Posted on:2017-11-05Degree:Ph.DType:Dissertation
University:Northwestern UniversityCandidate:D'Urso, AgustinaFull Text:PDF
GTID:1464390011987764Subject:Molecular biology
Abstract/Summary:
Organisms respond to their environment through changes in transcription. In response to various conditions, some genes exhibit epigenetic transcriptional memory, through which the strength of their expression in response to a stimulus is enhanced by previous exposure to that stimulus. This phenomenon is observed from budding yeast to plants to humans. To understand the molecular basis for memory, I studied the yeast INO1 gene as a model. We previously knew that INO1 memory required a cis-acting DNA promoter element, a Memory Recruitment Sequence (MRS), and led to changes in chromatin structure of the promoter, including incorporation of histone H2A.Z and dimethylation of histone H3, lysine 4 (H3K4me2). These changes permit binding of poised, preinitiation RNA Polymerase II (RNAPII). I showed that the transcription factor Sfl1 binds to the MRS to initiate memory and is essential for all aspects of INO1 memory. I further showed that remodeling of the Set1/COMPASS methyltransferase during memory allows H3K4me2 in the gene promoter and that this mark recruits a reader complex (SET3C) that is essential for memory.
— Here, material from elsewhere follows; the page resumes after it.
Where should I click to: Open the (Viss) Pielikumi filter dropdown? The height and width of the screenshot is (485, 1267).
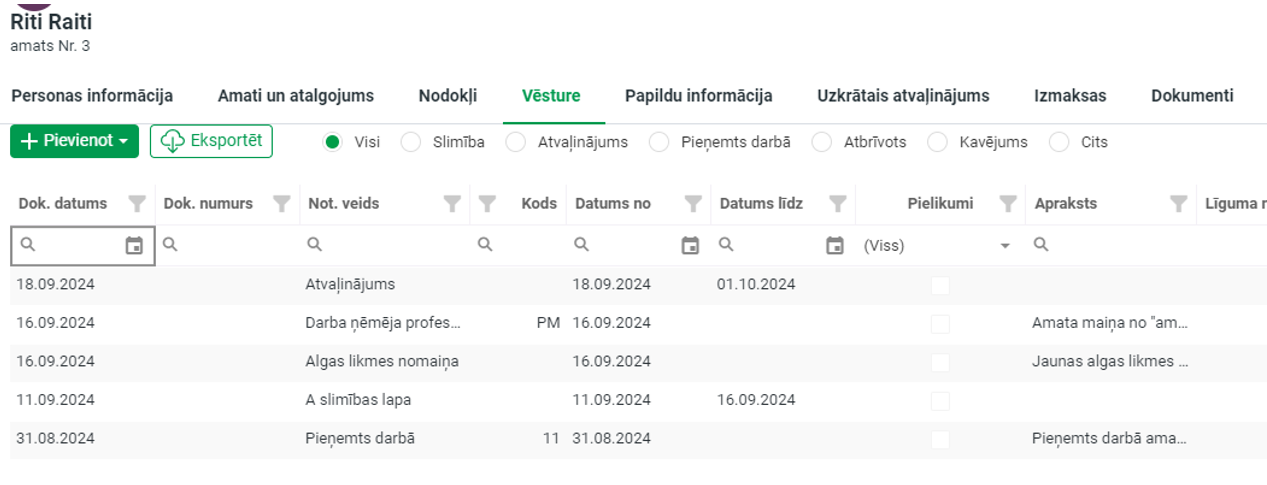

Finally, I found that the CDK8 kinase module of Mediator is recruited specifically during memory and that this form of Mediator recruits RNAPII in a poised form to INO1, bypassing the rate-limiting step in future transcriptional activation. This mechanism is shown to other yeast and human genes. Thus, my work shows that transcriptional memory is regulated of both conditional binding by a transcription factor and repurposing chromatin remodelers used during transcription to create a novel, poised state that promotes future reactivation. This work has broad implications as to the mechanistic relationship between transcriptional regulation and adaptive epigenetic phenomena.